# WORK REQUIRED:
The expected output is an exact copy of each line from the line with "Given: Select the" through the end of the data below, with no pictures in it.

##### PROVIDED INFORMATION #####

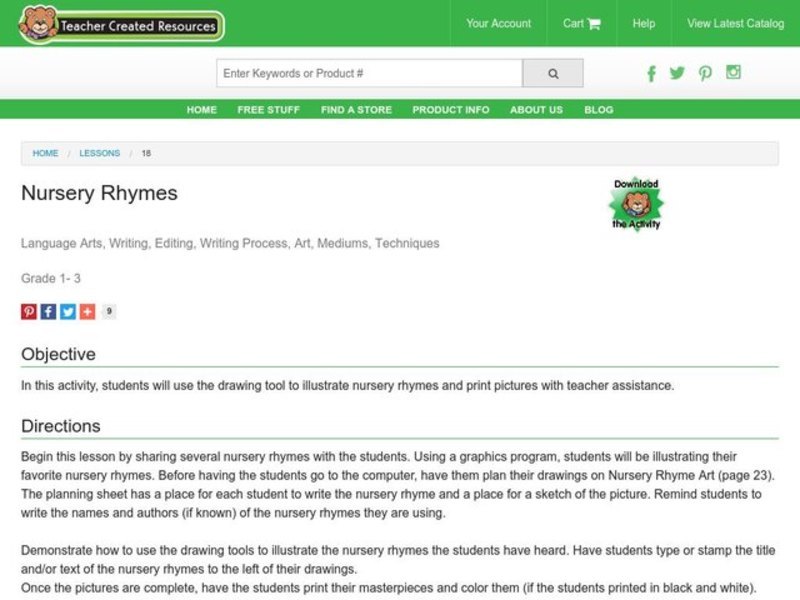Click inside the keyword search field
This screenshot has width=800, height=600.
coord(360,73)
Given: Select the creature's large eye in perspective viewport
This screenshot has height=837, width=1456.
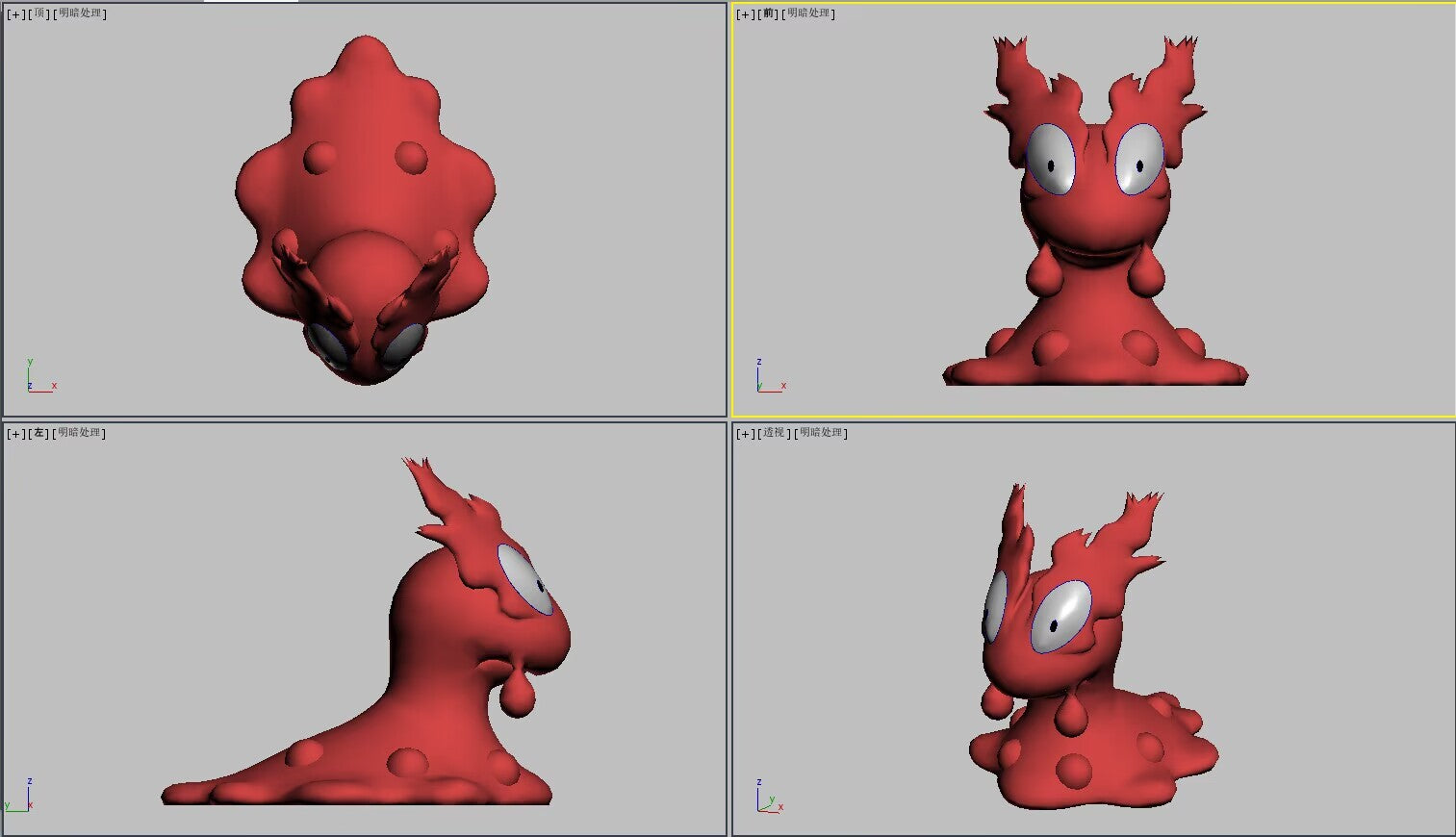Looking at the screenshot, I should (x=1061, y=617).
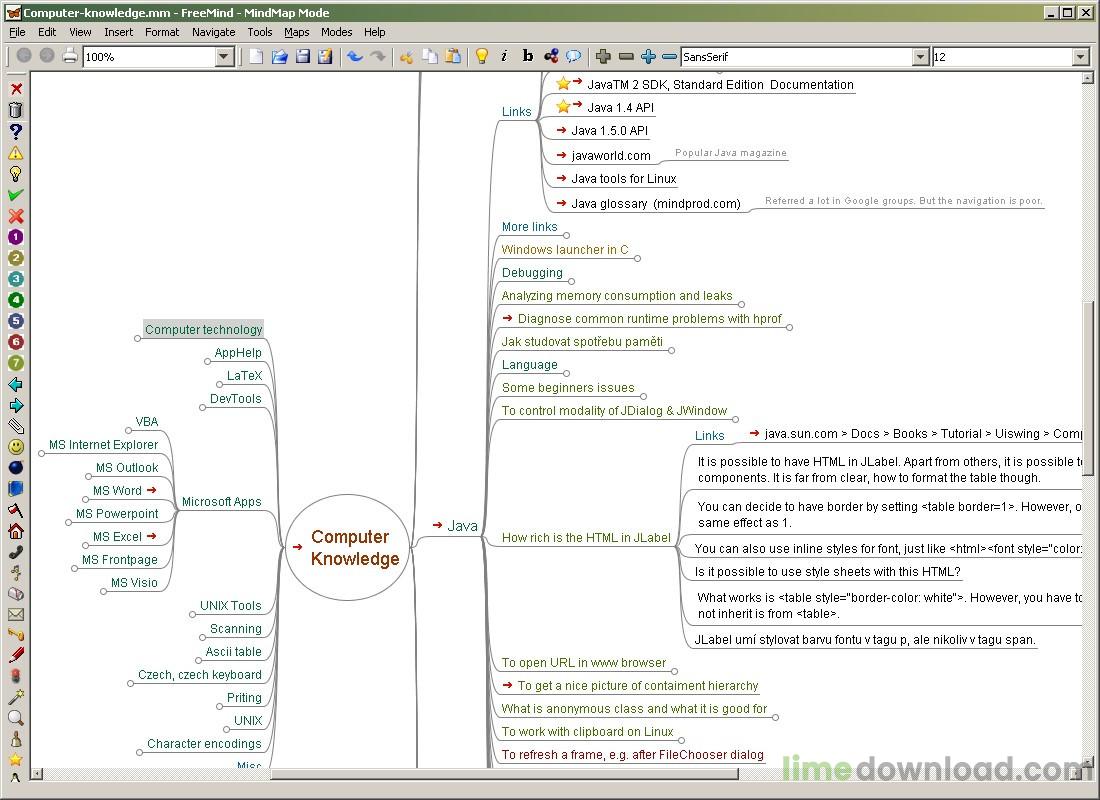Click the print toolbar icon

[x=69, y=56]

#####

# THE ANSWER:
Given: Select the creature's large eye in perspective viewport
This screenshot has height=837, width=1456.
Looking at the screenshot, I should (x=1061, y=617).
Click the print toolbar icon

[x=69, y=56]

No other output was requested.